Comments from two freed Afghans—Mohammad Tahir and Rostum Shah—and Shah Mohammad in Pakistan over the last week provide additional evidence that scores of detainees have no links whatsoever with Al Qaeda or any other terrorist organisations.

“I’m angry that the Americans waited until we were in Guantanamo to interrogate us,” 28-year-old Mohammad Tahir told Associated Press in Kabul. “Had they questioned us here in Afghanistan, it would have saved us a lot of trouble. They could have realised a lot sooner that I was innocent.”

Twenty-two-year-old Rostum Shah said that the US military interrogated him two or three times a week demanding to know whether he was connected with the Taliban regime. “All the time they asked us, ‘Where are you from? Are you Taliban? Were you in Pakistan? Why were you captured with the Taliban?’ They said: ‘If you’re innocent, then why did you go to fight against your own people?’”

Both men told the US military that they had no agreement with the Taliban regime but had been dragooned into the Afghanistan army.

As Shah explained: “The Taliban forced us to fight. They took us away from our houses and told us it was our responsibility to fight.” He was sent from the southern province of Helmand to fight in Bamiyan region. Tahir, who was also dispatched to Bamiyan, said that the Taliban demanded one man from each family in his village in central Ghor province.

Tahir and Shah were captured in late 2001 by Hezb-e-Wahadat, a Shiite Muslim faction composed of mainly ethnic Hazaras opposed to the Taliban, and held for four months. They were then handed over to the US military, which jailed them in Kandahar for another four months before sending them to Guantanamo Bay.

“When they took us to Guantanamo, they didn’t tell us how long we’d be there,” Shah said. “We didn’t know when we’d be released. We didn’t even know why they brought us there.”

Tahir and Shah have received no apology or official acknowledgment of their innocence from the US but were flown back to Bagram Air Base, the US military headquarters in Afghanistan, in early May. Each received a blue sports bag containing a jacket, underwear, tennis shoes and a bottle of shampoo.

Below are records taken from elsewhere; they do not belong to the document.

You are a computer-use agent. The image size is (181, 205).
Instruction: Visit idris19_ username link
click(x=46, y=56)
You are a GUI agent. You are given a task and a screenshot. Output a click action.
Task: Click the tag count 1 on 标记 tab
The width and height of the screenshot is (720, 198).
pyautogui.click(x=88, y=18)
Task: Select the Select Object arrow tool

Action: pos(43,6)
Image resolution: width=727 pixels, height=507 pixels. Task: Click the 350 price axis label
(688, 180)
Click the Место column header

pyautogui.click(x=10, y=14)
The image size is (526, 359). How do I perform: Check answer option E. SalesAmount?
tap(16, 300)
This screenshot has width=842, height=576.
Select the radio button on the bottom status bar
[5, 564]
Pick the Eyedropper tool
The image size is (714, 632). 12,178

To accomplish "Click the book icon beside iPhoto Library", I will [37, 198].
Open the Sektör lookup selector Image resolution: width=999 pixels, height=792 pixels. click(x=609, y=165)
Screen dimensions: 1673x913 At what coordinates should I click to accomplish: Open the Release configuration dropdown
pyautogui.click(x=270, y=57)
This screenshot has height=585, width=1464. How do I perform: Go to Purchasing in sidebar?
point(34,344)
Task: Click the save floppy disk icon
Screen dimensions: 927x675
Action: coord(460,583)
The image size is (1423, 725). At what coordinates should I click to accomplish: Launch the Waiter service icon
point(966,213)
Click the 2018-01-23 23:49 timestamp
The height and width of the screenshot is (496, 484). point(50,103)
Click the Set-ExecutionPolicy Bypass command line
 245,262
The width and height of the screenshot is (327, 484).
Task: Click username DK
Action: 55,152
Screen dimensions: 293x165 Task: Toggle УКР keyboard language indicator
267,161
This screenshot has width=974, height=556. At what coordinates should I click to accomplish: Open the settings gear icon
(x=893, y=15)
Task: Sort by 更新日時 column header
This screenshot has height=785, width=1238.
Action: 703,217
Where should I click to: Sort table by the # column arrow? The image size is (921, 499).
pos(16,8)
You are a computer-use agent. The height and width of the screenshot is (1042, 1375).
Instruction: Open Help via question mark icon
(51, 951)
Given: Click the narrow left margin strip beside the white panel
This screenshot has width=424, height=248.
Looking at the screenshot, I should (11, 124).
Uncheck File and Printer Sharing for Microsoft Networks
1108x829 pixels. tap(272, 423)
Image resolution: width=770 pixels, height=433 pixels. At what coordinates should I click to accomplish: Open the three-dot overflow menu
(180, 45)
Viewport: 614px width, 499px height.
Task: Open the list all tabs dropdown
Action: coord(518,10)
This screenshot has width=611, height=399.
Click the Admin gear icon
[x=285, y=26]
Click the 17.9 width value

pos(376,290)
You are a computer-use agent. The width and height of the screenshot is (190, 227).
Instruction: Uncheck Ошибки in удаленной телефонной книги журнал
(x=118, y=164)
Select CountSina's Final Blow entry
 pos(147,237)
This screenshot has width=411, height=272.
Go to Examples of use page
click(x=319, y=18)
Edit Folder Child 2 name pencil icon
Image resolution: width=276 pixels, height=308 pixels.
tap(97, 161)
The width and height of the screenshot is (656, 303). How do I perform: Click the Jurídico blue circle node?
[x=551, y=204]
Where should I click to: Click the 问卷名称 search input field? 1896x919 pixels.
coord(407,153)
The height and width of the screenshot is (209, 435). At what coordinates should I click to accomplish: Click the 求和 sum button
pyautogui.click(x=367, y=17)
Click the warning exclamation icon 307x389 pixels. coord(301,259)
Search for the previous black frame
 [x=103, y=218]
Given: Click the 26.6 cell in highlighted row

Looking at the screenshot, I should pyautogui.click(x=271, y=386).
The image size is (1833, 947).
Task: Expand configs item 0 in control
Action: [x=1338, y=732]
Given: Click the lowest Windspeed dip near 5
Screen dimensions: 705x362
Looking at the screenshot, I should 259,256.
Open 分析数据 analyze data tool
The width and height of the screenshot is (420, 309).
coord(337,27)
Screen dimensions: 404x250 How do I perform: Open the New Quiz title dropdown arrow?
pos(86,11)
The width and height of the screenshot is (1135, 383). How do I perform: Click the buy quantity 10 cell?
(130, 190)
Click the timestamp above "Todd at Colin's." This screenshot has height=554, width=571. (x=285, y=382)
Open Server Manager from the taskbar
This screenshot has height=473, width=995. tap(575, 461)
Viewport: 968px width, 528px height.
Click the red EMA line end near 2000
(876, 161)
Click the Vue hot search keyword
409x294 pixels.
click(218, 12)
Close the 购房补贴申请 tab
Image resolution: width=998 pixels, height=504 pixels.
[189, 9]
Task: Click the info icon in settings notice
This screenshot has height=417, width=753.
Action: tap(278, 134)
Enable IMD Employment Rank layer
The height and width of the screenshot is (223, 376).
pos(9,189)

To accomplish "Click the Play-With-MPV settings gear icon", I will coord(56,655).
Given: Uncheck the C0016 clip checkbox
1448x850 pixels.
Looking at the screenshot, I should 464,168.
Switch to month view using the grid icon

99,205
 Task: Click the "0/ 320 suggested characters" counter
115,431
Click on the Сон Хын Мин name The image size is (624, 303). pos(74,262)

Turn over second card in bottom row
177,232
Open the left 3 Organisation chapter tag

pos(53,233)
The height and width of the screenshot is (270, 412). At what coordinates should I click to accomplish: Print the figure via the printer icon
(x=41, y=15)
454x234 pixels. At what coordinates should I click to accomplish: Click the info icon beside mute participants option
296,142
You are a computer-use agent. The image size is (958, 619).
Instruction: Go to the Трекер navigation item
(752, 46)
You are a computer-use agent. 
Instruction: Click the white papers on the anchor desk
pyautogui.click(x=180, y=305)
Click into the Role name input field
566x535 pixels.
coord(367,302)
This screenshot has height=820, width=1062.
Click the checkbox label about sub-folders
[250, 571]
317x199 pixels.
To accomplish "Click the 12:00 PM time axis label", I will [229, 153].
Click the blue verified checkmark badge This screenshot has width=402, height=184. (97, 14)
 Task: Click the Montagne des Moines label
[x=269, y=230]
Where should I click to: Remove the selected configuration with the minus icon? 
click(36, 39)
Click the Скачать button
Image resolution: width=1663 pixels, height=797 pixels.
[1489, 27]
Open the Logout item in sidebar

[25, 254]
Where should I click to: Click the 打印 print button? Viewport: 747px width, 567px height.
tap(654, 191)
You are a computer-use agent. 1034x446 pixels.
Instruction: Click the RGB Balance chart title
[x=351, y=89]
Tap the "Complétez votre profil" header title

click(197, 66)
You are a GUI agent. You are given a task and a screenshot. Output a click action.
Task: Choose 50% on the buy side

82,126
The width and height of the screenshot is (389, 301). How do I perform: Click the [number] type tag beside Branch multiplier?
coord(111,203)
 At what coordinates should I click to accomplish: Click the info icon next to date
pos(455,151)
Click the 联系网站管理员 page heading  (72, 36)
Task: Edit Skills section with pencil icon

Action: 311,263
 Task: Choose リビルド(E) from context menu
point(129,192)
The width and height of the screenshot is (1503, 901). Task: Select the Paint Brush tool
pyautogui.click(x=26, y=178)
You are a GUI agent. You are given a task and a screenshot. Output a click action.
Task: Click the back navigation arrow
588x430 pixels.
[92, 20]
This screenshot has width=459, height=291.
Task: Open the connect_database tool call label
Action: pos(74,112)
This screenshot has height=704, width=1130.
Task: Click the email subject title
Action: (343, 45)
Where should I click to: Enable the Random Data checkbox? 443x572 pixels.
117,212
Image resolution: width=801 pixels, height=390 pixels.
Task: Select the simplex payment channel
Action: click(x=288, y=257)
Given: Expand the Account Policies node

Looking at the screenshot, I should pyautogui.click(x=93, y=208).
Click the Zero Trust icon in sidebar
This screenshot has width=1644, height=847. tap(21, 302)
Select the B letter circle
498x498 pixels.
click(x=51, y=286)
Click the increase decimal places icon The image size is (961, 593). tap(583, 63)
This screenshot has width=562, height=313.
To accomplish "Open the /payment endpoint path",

They were handed over to Kabul police, who released them.

Shah Mohammad, a 23-year-old former baker from Pakistan’s North West Frontier, told newspapers after his release, that conditions were so bad in Guantanamo Bay that most of the prisoners were “in a critical condition mentally and have become mentally deranged”. He said that Jehan Wali, one of the Pakistanis freed with him, was so disturbed by his treatment that “he had not spoken to anyone for the past eight months.”

An estimated 54 Pakistanis are still being held at Guantanamo Bay. According to Mohammad, who was captured in Mazar-e-Sharif in November 2001, most of them were sold to the US by warlords affiliated with the Northern Alliance. He said the US military treated them like “animals”; for the first month at the Guantanamo Bay military prison they were not allowed to talk to each other and the adan (Muslim call to prayer) was banned.

“For several months prisoners were tortured frequently. Later after the Red Cross intervened, the torture was limited to interrogation sessions and the bans on adan and talking to each other were lifted. The American government, without any proof or justification, kept me imprisoned for 18 months. The US should compensate me for this loss of my freedom,” Muhammad told the Pakistani media.